任务要求:
请原样输出条目中从开头起、到包含“The height and”的那一行为止的部分，首尾两行都要包括在内。

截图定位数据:
--

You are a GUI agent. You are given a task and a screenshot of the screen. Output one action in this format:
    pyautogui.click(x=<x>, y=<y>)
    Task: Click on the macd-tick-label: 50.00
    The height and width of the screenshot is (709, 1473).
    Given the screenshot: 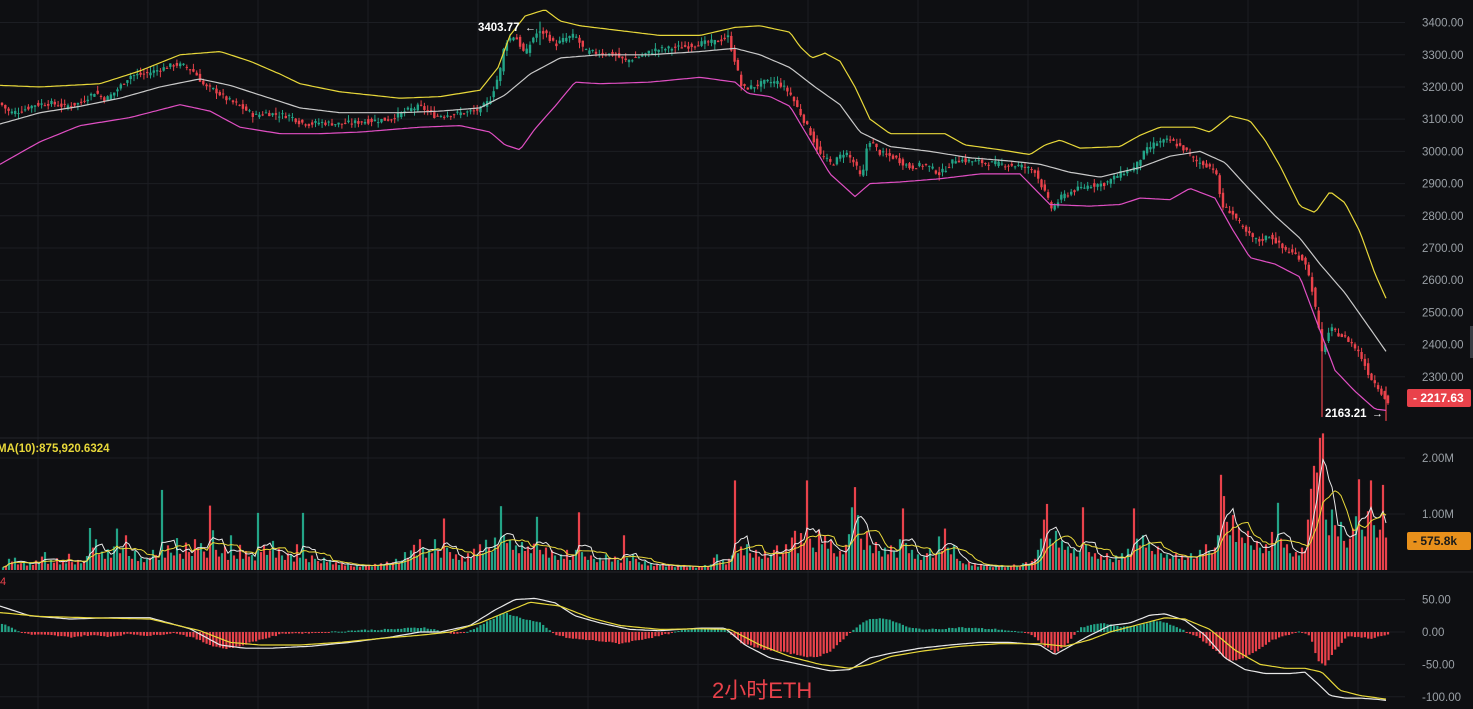 What is the action you would take?
    pyautogui.click(x=1436, y=601)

--

参考解答:
You are a GUI agent. You are given a task and a screenshot of the screen. Output one action in this format:
    pyautogui.click(x=<x>, y=<y>)
    Task: Click on the macd-tick-label: 50.00
    The height and width of the screenshot is (709, 1473).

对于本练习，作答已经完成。